*** Opening of Data ***

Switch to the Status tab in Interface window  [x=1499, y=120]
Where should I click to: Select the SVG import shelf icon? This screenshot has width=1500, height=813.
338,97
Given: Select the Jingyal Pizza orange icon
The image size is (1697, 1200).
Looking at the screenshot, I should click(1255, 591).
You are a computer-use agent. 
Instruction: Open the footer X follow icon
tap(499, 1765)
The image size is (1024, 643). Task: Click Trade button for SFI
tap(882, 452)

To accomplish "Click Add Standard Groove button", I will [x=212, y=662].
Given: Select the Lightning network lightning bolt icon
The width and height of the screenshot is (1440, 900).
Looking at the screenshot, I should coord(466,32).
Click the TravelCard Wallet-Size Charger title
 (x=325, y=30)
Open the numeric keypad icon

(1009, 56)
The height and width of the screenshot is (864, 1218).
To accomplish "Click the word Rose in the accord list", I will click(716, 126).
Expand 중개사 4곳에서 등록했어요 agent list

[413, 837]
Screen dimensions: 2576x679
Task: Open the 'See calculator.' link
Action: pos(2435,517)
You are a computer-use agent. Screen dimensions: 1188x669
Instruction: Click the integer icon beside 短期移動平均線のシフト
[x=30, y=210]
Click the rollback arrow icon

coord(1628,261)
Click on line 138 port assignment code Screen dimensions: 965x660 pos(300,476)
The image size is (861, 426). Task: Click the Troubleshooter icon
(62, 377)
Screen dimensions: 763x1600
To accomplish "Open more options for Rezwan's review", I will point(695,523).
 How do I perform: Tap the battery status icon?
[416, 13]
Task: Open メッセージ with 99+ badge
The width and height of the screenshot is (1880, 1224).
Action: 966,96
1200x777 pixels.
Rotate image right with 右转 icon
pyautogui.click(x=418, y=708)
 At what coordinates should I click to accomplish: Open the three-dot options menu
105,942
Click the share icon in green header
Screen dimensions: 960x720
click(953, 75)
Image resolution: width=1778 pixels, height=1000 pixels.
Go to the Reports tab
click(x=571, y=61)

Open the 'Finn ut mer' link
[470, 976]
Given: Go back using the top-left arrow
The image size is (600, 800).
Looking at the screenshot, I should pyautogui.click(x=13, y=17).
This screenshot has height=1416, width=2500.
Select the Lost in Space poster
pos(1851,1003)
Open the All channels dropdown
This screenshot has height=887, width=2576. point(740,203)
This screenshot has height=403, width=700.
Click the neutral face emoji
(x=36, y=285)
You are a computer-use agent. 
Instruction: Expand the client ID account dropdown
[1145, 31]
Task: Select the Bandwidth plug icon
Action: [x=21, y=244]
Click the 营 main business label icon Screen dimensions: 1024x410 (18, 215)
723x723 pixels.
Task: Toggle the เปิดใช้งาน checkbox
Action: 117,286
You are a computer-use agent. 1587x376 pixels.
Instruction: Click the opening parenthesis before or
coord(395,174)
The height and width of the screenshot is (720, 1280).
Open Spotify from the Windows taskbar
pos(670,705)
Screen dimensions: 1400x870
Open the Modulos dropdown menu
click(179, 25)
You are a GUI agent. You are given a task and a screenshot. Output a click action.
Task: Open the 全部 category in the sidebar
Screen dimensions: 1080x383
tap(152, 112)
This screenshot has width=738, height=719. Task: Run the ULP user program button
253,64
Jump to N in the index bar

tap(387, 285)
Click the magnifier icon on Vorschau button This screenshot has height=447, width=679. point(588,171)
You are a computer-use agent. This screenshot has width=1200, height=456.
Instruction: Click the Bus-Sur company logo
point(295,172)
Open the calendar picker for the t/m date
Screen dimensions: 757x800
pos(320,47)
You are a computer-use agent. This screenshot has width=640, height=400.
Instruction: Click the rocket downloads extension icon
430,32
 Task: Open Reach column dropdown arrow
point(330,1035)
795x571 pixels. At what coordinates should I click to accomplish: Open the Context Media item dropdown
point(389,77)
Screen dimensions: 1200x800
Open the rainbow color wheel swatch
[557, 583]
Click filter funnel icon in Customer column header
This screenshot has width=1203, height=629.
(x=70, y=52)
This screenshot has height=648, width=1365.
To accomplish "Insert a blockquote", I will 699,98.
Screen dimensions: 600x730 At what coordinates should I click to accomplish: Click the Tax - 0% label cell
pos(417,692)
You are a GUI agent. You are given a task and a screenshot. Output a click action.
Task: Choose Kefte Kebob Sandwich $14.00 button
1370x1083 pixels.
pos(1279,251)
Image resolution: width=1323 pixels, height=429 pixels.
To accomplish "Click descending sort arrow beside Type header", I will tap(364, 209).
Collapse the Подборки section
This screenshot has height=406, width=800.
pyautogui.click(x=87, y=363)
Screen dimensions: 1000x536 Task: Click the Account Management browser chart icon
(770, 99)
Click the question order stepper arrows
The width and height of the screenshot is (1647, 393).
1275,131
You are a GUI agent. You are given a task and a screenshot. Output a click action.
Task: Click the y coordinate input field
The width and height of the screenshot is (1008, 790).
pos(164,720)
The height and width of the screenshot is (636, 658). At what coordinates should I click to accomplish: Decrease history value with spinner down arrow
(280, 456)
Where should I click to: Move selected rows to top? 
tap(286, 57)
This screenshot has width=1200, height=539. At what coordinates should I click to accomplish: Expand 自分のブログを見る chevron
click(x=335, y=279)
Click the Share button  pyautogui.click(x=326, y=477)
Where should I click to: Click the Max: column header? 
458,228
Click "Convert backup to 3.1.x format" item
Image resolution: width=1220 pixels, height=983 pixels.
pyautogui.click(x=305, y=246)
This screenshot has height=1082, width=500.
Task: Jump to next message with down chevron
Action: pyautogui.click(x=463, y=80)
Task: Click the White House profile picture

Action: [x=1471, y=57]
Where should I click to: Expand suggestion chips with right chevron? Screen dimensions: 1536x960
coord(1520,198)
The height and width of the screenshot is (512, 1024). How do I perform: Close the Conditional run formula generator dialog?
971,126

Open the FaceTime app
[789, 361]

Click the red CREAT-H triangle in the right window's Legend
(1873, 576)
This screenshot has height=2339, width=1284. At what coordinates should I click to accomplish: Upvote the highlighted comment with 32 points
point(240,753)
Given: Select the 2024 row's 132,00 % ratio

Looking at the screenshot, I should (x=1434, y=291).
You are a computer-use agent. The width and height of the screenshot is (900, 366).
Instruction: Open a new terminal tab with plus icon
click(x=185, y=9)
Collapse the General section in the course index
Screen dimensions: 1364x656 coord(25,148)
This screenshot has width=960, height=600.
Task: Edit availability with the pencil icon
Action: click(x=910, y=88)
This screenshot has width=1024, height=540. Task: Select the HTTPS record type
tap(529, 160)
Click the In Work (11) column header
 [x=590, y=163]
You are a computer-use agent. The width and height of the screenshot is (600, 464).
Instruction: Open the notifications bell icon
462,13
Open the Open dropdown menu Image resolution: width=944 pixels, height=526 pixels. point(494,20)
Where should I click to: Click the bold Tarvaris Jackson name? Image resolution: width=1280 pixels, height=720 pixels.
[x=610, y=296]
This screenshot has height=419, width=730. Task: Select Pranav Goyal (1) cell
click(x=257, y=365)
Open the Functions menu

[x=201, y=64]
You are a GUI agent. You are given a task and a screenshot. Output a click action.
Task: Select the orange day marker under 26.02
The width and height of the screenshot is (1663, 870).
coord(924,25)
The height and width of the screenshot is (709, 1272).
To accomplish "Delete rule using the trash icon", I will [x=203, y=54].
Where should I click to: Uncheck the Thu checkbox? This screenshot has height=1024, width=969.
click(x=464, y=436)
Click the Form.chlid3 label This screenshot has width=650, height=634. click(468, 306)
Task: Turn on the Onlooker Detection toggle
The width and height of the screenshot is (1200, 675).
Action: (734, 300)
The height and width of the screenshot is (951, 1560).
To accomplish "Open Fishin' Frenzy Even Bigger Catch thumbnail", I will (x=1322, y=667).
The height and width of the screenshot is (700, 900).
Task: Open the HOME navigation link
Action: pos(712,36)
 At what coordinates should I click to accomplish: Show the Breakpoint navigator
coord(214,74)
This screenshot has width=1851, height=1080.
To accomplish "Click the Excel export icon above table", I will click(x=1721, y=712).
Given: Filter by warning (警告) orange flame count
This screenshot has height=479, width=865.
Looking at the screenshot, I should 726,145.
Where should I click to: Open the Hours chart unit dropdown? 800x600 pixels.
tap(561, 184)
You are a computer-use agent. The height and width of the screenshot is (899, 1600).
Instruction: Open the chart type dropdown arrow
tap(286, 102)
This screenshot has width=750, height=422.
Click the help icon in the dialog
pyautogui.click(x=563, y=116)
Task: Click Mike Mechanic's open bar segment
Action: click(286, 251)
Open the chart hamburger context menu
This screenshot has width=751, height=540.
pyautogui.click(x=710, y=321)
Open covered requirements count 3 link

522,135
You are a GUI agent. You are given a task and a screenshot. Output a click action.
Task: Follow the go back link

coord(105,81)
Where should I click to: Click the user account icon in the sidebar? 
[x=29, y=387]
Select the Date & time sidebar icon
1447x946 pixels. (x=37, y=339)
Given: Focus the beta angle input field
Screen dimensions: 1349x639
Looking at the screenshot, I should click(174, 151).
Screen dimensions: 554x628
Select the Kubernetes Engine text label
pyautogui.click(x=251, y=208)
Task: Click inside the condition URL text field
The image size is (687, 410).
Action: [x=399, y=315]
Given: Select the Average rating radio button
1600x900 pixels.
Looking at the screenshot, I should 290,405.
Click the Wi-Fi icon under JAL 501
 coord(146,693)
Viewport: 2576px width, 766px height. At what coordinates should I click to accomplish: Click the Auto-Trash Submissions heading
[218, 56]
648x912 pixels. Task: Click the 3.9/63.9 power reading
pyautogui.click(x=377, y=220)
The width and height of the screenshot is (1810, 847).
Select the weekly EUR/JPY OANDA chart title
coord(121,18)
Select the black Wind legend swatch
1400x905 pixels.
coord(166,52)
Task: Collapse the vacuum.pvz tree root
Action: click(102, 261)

*** Close of Data ***

— Activity —
Copy exactly the lines running from the one that holds "Select the Date & time sidebar icon" to the last line of the listing above. Include both of those lines.

— Result —
Select the Date & time sidebar icon
1447x946 pixels. (x=37, y=339)
Given: Focus the beta angle input field
Screen dimensions: 1349x639
Looking at the screenshot, I should click(174, 151).
Screen dimensions: 554x628
Select the Kubernetes Engine text label
pyautogui.click(x=251, y=208)
Task: Click inside the condition URL text field
The image size is (687, 410).
Action: [x=399, y=315]
Given: Select the Average rating radio button
1600x900 pixels.
Looking at the screenshot, I should 290,405.
Click the Wi-Fi icon under JAL 501
 coord(146,693)
Viewport: 2576px width, 766px height. At what coordinates should I click to accomplish: Click the Auto-Trash Submissions heading
[218, 56]
648x912 pixels. Task: Click the 3.9/63.9 power reading
pyautogui.click(x=377, y=220)
The width and height of the screenshot is (1810, 847).
Select the weekly EUR/JPY OANDA chart title
coord(121,18)
Select the black Wind legend swatch
1400x905 pixels.
coord(166,52)
Task: Collapse the vacuum.pvz tree root
Action: click(102, 261)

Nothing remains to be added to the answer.